Let $f$ be an integrable function on $[-\pi,\pi]$ satisfying that $f^{\prime}\in L^{2}[-\pi,\pi]$.
How can I show that
$$\sum_{n\geq 1}|\hat{f}(n)|\leq C(\|f\|_{1}+ \|f^{\prime}\|_{2})$$
where
$$\hat{f}(n)=\frac{1}{2\pi}\int_{-\pi}^{\pi}f(x)e^{-inx}dx.$$
Thank you in advance.
Maybe my answer is too complicated. But I use the stuff that I know to prove the inequality. First, if we knew that $f\in L^2$, then it has an absolutely continuous representative with which we can perform partial integration. So, let us prove first that $f\in L^2(-\pi,\pi)$. For this, on $D := \{\varphi' : \varphi\in C_0^\infty(-\pi,\pi)\}$ define the functional $F(\phi) := \int_{-\pi}^\pi f\phi\,dx$. Since $$ \left|\int_{-\pi}^\pi f\varphi'\,dx\right| = \left|\int_{-\pi}^\pi f'\varphi\,dx\right|\,\le\,\|f'\|_2\|\varphi\|_2\,\le\,\|f'\|_2\|\varphi'\|_2, $$ the functional $F$ is continuous w.r.t. the $L^2$-norm and hence has a continuous extension $\tilde F$ on $L^2$. By the Riesz representation theorem, $\tilde F(g) = \langle g,\overline{f_0}\rangle$ with some $f_0\in L^2$. Thus, for $\varphi\in C_0^\infty(-\pi,\pi)$ we obtain $$ \int_{-\pi}^\pi f\varphi'\,dx = F(\varphi') = \tilde F(\varphi') = \langle\varphi',\overline{f_0}\rangle = \int_{-\pi}^\pi f_0\varphi'\,dx. $$ And this proves $f = f_0 + const\in L^2(-\pi,\pi)$.

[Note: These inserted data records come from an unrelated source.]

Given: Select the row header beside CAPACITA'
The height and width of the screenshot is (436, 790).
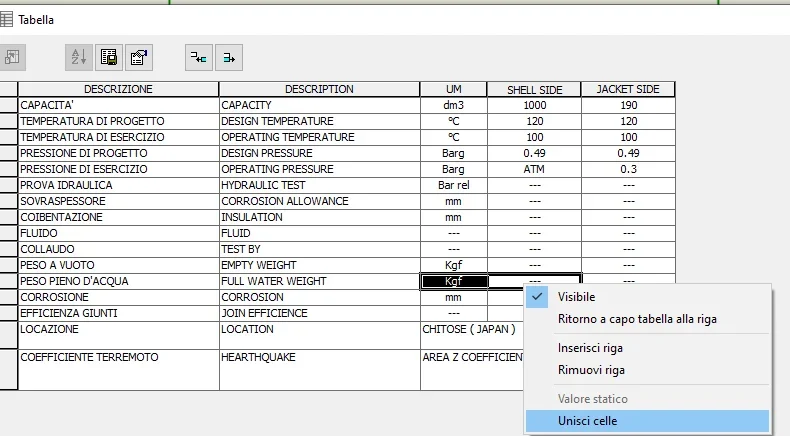Looking at the screenshot, I should [8, 105].
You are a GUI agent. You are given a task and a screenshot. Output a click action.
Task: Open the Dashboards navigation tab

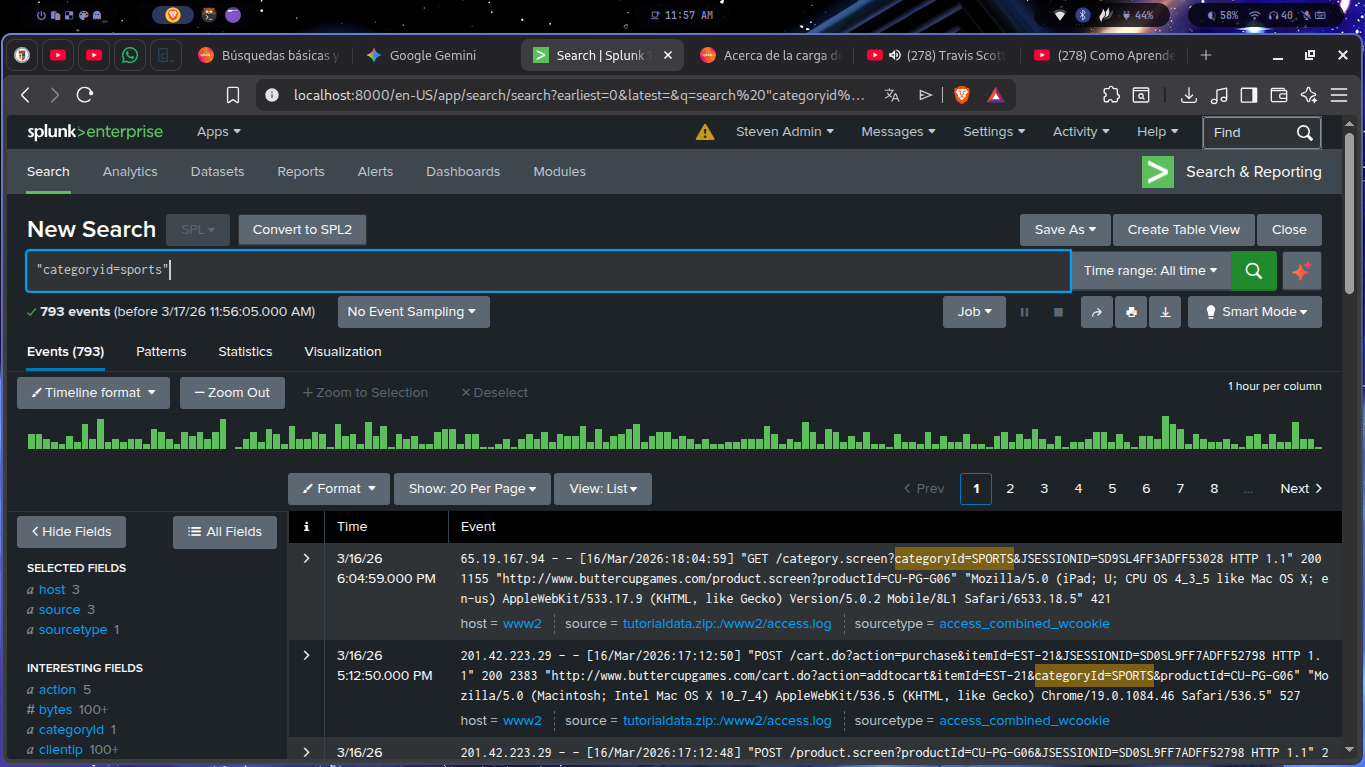462,172
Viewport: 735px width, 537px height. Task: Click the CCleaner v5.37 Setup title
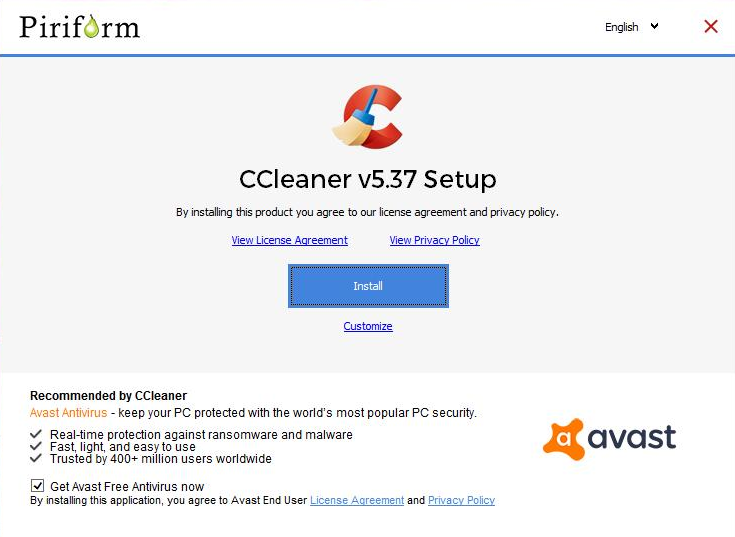[x=368, y=179]
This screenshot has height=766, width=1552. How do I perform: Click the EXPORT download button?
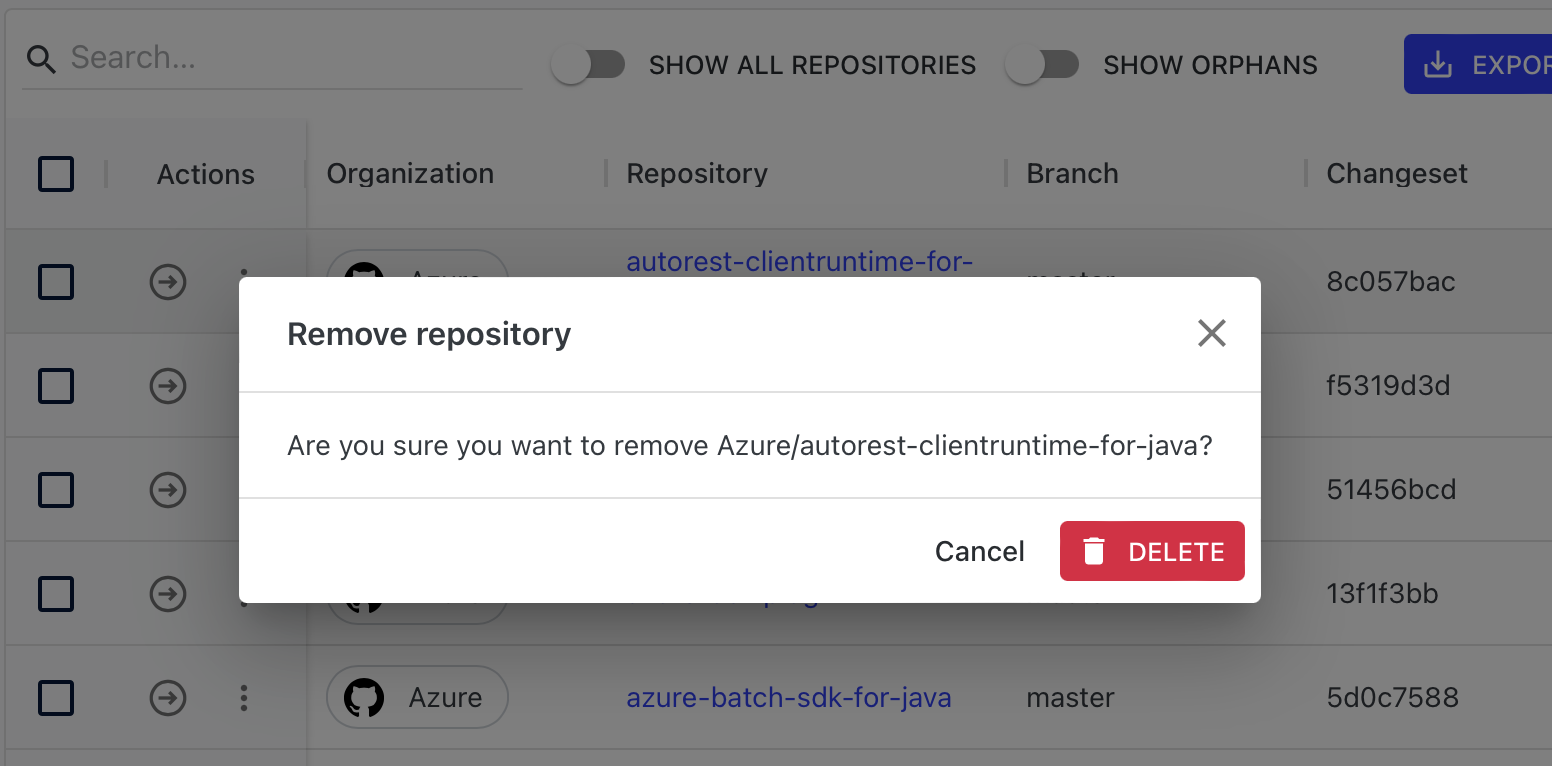click(1478, 65)
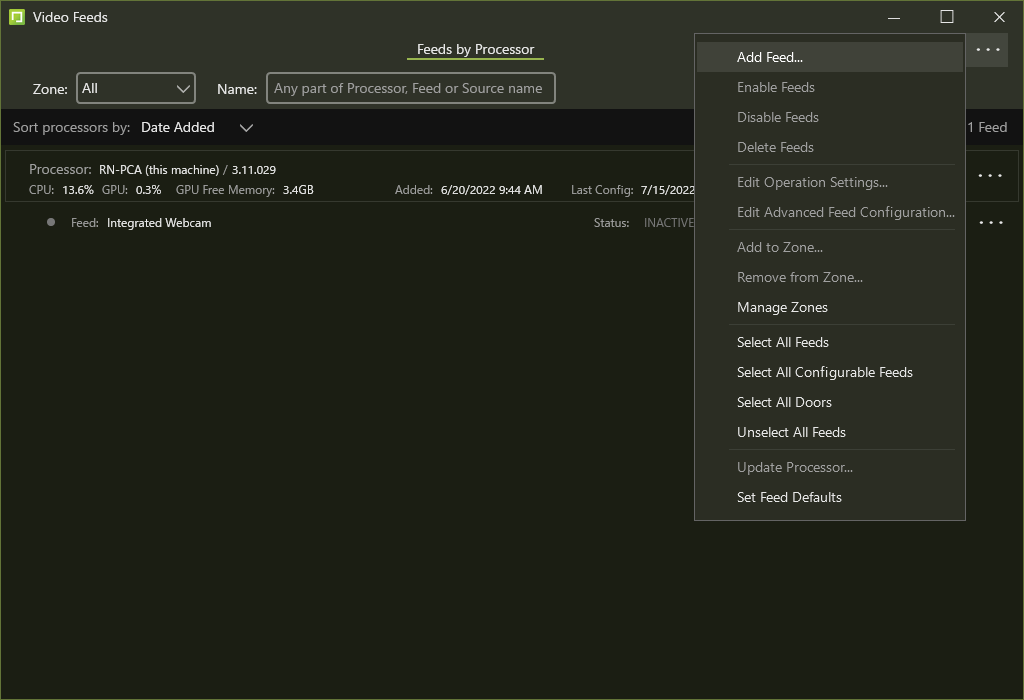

Now, we can assume that $f$ is absolutely continuous on $[-\pi,\pi]$. For $n\neq 0$ we have \begin{align*} \hat f(n) &= \frac 1 {2\pi}\int_{-\pi}^\pi f(x)e^{-inx}\,dx = -\frac 1 {2\pi in}\left(\left[f(x)e^{-inx}\right]_{-\pi}^\pi - \int_{-\pi}^\pi f'(x)e^{-inx}\,dx\right)\\ &= \frac 1 {2\pi in}\big[f(\pi)-f(-\pi)\big] + \frac{1}{in}\widehat{f'}(n). \end{align*} Hence, if $f$ is periodic, then $$ \sum_{n\neq 0}|\hat f(n)| = \sum_{n\neq 0}\frac 1 n|\widehat{f'}(n)|\,\le\,\left(\sum_{n\neq 0}\frac 1 {n^2}\right)^{1/2}\left(\sum_{n\neq 0}|\widehat{f'}(n)|^2\right)^{1/2}\,\le\,\frac\pi{\sqrt 3}\|f'\|_2. $$ If $f$ is not periodic, then $|\hat f(n)|$ is not summable and the claim is false.